American baseball player (born 1995)

Stephen Thomas Ridings (born August 14, 1995) is an American former professional baseball pitcher. He played in Major League Baseball (MLB) for the New York Yankees in 2021.

==Playing career==
===Amateur career===
Ridings attended St. Anthony's High School in South Huntington, New York, and played college baseball at Haverford College.

===Chicago Cubs===
Ridings was drafted by the Chicago Cubs in the eighth round of the 2016 Major League Baseball draft. Ridings made his professional debut in 2017 with the rookie-level Arizona League Cubs, logging a 4.09 ERA in 12 appearances. In 2018, Ridings played for the Low-A Eugene Emeralds, pitching to a 4.15 ERA with 44 strikeouts in 34.2 innings across 22 games.

===Kansas City Royals===
On March 9, 2019, the Cubs traded Ridings to the Kansas City Royals for Donnie Dewees. Ridings spent the 2019 season with the rookie-level Idaho Falls Chukars, but struggled to a 4-3 record and 5.91 ERA with 88 strikeouts in 13 games (11 of them starts). Ridings did not play in a game in 2020 due to the cancellation of the minor league season because of the COVID-19 pandemic. On November 4, 2020, Ridings was released by the Royals organization.

===New York Yankees===
On January 18, 2021, Ridings signed a minor league contract with the New York Yankees.
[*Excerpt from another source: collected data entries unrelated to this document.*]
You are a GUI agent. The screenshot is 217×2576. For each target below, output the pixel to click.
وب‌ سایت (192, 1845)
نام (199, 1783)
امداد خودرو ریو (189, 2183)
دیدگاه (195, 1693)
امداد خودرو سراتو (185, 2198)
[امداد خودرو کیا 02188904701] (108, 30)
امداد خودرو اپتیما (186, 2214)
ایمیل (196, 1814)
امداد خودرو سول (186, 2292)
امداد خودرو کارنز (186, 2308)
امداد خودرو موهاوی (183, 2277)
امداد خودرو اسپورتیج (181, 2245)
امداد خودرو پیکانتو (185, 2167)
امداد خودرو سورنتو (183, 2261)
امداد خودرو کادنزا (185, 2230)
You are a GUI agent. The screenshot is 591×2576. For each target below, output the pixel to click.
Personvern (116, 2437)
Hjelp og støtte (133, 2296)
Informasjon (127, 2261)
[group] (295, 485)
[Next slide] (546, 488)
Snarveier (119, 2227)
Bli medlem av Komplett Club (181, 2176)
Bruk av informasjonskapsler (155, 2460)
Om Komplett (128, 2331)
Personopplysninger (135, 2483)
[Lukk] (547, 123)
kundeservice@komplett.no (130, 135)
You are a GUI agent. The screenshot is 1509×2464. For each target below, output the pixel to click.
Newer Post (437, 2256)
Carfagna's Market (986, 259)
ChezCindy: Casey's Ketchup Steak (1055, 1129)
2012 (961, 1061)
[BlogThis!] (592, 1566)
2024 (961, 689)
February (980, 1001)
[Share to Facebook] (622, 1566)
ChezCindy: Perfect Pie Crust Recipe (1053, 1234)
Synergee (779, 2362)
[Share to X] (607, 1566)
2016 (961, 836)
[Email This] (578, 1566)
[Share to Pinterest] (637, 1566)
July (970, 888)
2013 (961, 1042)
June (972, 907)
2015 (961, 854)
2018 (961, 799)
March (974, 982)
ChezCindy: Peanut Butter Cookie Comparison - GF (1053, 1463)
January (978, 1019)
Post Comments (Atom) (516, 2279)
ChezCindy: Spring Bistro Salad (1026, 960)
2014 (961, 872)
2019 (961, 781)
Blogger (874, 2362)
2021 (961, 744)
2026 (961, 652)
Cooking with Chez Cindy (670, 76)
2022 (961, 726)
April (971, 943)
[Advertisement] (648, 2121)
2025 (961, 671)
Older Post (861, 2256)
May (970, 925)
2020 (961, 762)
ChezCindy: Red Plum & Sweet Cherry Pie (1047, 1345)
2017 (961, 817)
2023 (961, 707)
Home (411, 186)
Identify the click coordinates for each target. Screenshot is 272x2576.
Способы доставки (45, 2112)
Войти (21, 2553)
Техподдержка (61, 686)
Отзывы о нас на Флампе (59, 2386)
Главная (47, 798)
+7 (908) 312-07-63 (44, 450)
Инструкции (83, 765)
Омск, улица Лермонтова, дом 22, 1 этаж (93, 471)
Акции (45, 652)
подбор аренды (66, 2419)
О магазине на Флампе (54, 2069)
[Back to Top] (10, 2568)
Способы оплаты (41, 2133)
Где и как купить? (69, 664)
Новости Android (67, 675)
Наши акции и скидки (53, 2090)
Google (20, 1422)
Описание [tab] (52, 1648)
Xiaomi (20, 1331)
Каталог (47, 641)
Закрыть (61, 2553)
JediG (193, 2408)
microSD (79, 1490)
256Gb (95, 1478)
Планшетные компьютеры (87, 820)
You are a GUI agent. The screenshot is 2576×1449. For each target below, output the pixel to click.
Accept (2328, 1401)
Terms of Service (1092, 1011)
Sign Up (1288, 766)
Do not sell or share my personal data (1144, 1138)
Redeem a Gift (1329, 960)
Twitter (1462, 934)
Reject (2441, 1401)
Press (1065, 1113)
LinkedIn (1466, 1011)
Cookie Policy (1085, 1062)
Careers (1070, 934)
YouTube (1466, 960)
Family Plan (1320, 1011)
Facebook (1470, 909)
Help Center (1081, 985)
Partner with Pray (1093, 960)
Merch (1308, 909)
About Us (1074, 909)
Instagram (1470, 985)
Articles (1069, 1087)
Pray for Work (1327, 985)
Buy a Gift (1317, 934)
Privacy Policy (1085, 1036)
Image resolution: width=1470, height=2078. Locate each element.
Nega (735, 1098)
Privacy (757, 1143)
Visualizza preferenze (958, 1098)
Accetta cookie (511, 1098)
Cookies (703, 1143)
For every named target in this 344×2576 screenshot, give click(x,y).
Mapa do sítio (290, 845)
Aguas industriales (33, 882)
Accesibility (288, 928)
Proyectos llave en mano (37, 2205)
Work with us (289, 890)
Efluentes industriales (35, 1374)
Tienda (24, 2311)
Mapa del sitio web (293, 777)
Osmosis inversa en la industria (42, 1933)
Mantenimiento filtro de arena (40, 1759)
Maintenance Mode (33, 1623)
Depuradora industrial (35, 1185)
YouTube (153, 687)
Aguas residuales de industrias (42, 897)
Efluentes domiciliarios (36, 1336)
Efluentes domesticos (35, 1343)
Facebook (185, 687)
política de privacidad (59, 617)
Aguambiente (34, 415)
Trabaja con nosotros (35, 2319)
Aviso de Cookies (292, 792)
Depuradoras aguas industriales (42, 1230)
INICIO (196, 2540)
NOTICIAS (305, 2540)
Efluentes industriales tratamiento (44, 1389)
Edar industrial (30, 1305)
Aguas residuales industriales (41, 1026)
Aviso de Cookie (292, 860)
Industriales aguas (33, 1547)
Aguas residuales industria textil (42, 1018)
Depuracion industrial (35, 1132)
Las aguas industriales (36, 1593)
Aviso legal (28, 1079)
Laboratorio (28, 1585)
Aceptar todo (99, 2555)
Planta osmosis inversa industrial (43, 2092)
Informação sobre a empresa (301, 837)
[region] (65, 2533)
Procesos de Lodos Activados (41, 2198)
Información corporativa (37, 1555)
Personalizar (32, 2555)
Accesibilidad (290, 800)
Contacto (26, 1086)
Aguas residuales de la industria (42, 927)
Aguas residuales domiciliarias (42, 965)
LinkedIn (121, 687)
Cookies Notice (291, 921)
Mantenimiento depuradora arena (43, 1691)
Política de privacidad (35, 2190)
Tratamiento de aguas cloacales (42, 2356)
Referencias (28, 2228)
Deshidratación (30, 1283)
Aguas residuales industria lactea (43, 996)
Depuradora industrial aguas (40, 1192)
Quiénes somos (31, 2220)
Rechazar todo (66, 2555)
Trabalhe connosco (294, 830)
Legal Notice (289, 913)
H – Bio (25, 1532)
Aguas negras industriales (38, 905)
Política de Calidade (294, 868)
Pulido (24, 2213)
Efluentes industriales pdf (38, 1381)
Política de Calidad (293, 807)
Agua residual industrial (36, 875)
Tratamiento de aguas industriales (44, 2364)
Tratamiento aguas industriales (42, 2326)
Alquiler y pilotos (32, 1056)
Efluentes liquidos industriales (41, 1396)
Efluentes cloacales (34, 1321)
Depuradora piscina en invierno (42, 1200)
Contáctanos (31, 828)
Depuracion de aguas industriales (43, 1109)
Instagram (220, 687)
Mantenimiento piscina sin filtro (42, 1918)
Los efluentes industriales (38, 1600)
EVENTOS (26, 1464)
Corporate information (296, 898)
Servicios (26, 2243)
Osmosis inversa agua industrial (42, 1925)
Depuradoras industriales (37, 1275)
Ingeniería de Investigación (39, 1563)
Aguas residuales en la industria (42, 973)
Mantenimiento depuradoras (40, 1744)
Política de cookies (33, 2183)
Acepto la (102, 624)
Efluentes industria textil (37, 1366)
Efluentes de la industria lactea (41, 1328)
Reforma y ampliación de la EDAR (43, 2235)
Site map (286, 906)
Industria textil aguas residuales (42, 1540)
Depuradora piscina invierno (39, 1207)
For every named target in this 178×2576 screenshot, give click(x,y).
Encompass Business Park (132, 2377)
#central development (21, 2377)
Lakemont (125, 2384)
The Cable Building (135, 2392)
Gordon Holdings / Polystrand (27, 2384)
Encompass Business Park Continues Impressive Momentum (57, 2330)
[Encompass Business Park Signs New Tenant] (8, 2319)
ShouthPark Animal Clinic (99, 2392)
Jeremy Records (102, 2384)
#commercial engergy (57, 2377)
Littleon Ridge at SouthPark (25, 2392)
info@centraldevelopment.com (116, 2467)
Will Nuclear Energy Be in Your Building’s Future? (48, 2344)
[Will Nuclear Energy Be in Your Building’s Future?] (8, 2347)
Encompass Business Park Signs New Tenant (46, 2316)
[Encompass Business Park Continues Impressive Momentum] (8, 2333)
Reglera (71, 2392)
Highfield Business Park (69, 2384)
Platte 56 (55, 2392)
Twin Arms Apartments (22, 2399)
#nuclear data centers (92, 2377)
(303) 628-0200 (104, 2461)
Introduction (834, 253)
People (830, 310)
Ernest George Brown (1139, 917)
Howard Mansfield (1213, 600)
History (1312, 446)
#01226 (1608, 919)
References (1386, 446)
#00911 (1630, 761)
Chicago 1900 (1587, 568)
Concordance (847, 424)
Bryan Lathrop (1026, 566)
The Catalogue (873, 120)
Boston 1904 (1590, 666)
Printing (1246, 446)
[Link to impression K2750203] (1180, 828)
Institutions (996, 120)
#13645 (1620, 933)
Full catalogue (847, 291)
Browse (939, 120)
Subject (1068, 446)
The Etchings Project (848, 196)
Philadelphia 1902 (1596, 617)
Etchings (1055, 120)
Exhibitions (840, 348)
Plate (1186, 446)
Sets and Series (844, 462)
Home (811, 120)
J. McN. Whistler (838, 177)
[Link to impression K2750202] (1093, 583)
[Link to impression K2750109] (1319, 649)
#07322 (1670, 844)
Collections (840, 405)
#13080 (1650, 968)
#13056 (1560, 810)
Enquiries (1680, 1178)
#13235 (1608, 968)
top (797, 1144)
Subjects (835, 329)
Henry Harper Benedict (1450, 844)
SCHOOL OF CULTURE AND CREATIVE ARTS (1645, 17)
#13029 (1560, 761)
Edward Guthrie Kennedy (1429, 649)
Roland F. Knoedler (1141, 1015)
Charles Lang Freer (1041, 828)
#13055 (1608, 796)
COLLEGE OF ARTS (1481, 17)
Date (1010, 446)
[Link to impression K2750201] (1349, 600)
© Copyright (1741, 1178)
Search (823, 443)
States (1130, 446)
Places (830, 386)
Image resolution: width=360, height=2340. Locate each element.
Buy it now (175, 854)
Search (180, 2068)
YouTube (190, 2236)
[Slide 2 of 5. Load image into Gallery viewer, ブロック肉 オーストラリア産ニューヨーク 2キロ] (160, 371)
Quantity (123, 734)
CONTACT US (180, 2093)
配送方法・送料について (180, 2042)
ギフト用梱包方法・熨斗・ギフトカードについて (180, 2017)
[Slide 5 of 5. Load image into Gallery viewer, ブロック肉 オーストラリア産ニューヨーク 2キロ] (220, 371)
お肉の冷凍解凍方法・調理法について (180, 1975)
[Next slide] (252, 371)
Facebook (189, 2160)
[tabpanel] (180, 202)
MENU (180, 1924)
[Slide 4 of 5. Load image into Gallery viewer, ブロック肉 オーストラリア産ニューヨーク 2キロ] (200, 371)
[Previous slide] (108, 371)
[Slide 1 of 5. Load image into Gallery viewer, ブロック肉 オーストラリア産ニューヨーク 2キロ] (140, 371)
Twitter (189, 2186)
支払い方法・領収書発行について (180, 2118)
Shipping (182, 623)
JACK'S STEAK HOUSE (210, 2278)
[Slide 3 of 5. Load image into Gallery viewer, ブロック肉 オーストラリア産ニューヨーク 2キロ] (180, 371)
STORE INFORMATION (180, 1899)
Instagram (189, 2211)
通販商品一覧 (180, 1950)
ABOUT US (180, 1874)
Ridings began the year with the Double-A Somerset Patriots, posting a 0.47 ERA in 14 appearances with the team before being promoted to Triple-A. On July 21, while pitching for the Scranton/Wilkes-Barre RailRiders, he combined with Luis Gil and Reggie McClain to throw a no-hitter.

Ridings made his major league debut on August 3, 2021, in which he struck out three batters and allowed one hit. Luis Gil started the game and Brody Koerner also pitched. It was only the second time that three pitchers debuted in the same game for the Yankees, previously occurring on September 26, 1950. Ridings pitched to a 1.80 ERA in five appearances with the big league club before being returned to Triple-A Scranton on August 17. The Yankees added Ridings to their 40-man roster after the 2021 season on November 19, 2021.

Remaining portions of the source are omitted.